In a way, she’d just met him. All this time she’d been thinking he was someone else. It was going to take a while before she could adjust to viewing him in this new, heterosexual light.
At least, you know, a couple of hours.
“Marcus, we can’t do this right now.”
He opened his mouth to object, but Dinah cut him off.
“There’s more than my lottery jackpot to consider here. There’s…there’s…um…”
“Yes?” he prodded, dipping his head to nuzzle the sensitive place where her neck joined her shoulder. Oh, that was very, very nice. “There’s…what?” he asked.
He pulled her close again, opening his hand over her back, covering her mouth with his. Oh, that was so good. So right. So very, very… Oh.
Dinah curled her fingers over his naked shoulders, his skin feeling like hot satin beneath her fingertips. Then she splayed her other hand open over his heart, finding comfort in the discovery that his pulse was racing as erratically as her own.
“We can’t,” she said again, albeit reluctantly. “Marcus, please. We can’t. Not now. Not…yet.”
It was that final word that made Marcus surrender to her insistence. Not that he didn’t think he could make her change her mind if given another, oh, three or four seconds. But Dinah was right. Even without the money waiting for her at the end of their journey, this wasn’t a good idea. Not yet.
He cared for Dinah in ways that he’d never cared for another woman. She was funny and smart and cute, and he felt more comfortable around her than he did anyone else he knew. Hell, he might as well just admit it to himself—he was halfway in love with her. Maybe even all the way in love with her. He could wait a little longer for her to get used to the idea of the two of them together.
But not too much longer.
Not yet, she’d told him. He could do a lot with not yet. In twelve hours, if all went well, they ought to be rolling into Atlanta. They had until the lottery headquarters closed at five-thirty to claim her prize. And once that was done, he imagined she was going to feel like celebrating. Celebrating her wealth. Celebrating her financial security. Celebrating the success of her journey. Celebrating this newfound…whatever it was…between them.

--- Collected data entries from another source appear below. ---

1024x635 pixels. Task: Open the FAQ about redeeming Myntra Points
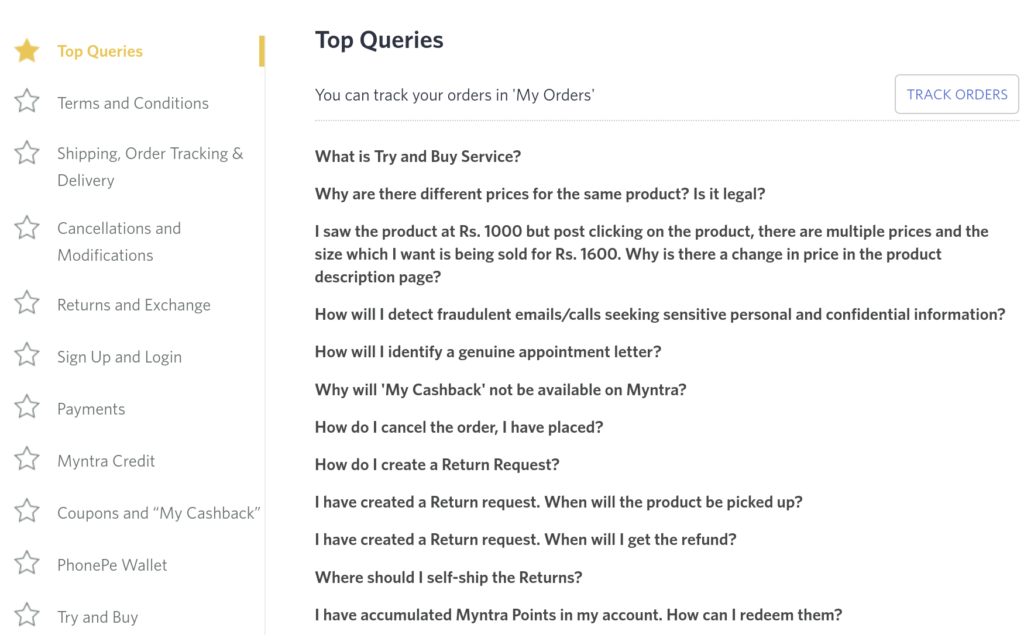tap(578, 615)
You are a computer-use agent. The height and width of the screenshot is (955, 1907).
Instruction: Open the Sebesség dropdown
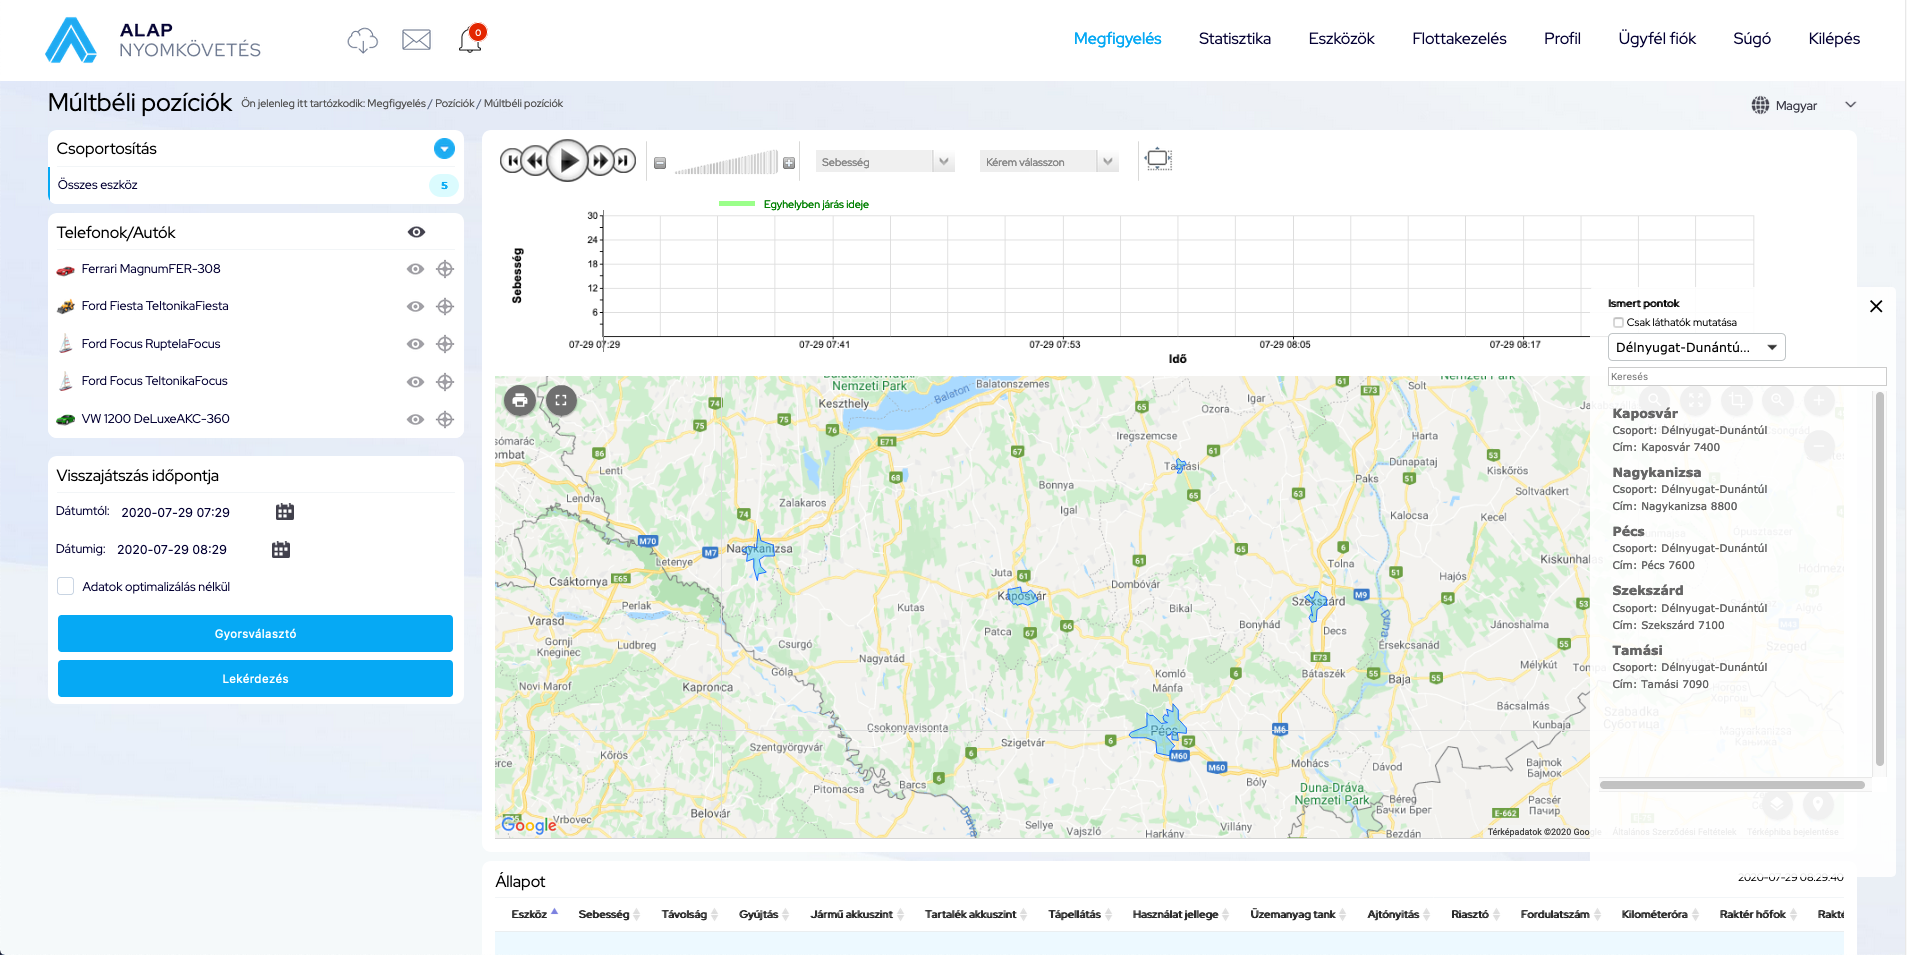(885, 162)
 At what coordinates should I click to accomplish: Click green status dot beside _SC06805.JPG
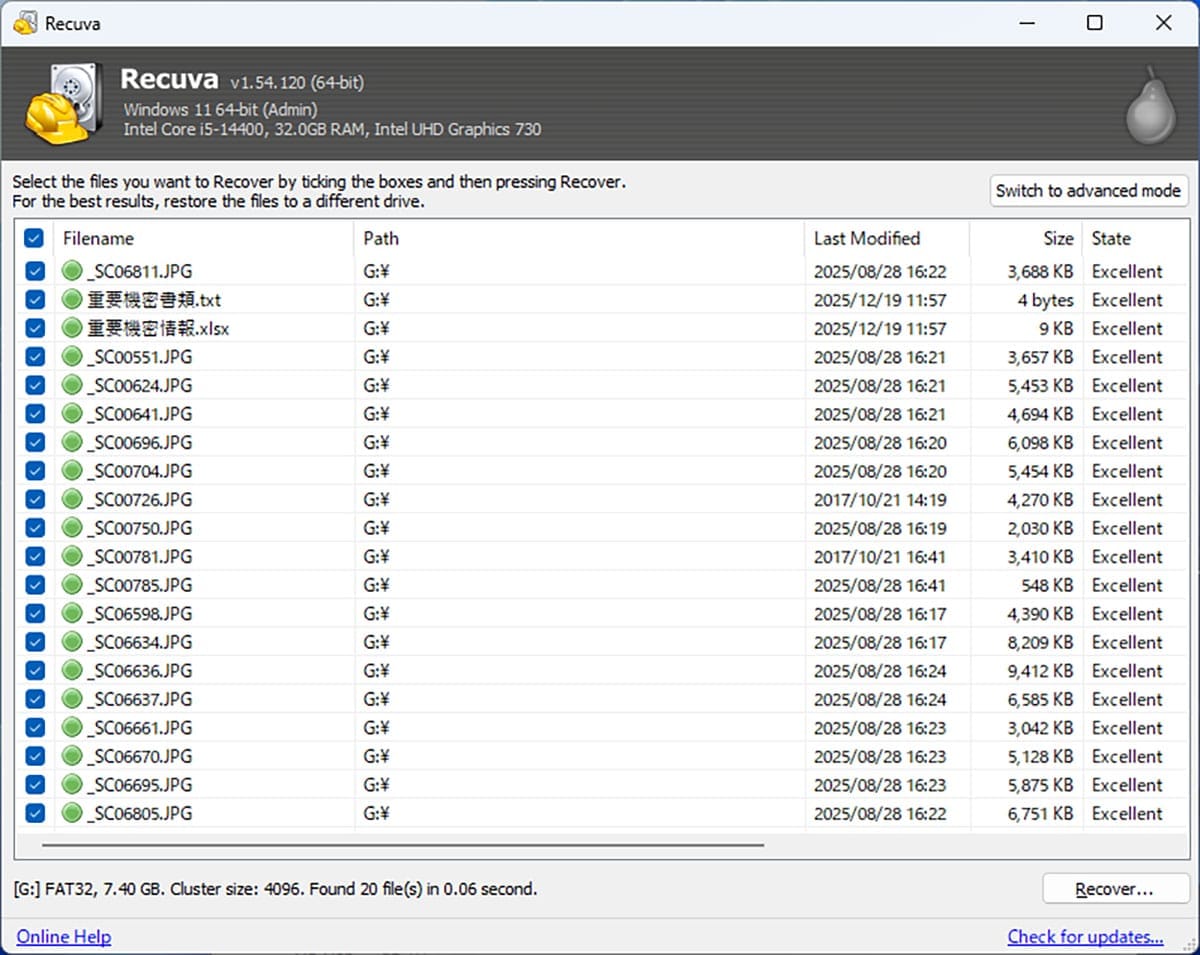72,813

And if there was one thing Marcus Harrod was very good at, it was celebrating. Especially with Dinah Meade.
Not yet, he mused again. He guessed he’d just have to settle for that. For now.
They were just ten miles shy of the Georgia border when they stopped for gas. Which was just as well, Dinah thought as they rolled to a stop at one of the pumps and Marcus turned off the engine. She had to use the ladies’ room, anyway. Plus, she’d really been craving an Almond Joy for the past hundred miles.
The mini-mart was hopping, she noted as she jumped down from the SUV. She and Marcus were going to have a bit of a wait to pay for their gas. Good thing it was still early afternoon. Atlanta was no more than two hours away, which gave them a good two-hour cushion. They had plenty of time to claim her jackpot.
She fished her wallet out of her purse and checked the contents, only to discover—surprise, surprise—that the cash compartment was empty. Boy, that five million bucks couldn’t come fast enough. Dinah could almost feel the check in her hands—the smooth, cool paper, all those wonderful zeroes.... Oh, this was going to be great. The first thing she would do was treat Marcus to a wildly expensive dinner. And after that…
She couldn’t wait to find out if she was right.
Especially since part of what she suspected was going to happen involved a lot more than a physical union. She was reasonably certain that there would be quite an emotional union happening, too. At least, there would be on her part. Because now that she knew Marcus did, in fact, go for estrogen-producing individuals, she could stop denying the fact that she’d been halfway in love with the guy for months. And then, maybe, if all went well, she could stop denying the fact that she’d been halfway in love with him for months, and admit that she was completely in love with him for all time. And then maybe, just maybe, he might come to return her feelings.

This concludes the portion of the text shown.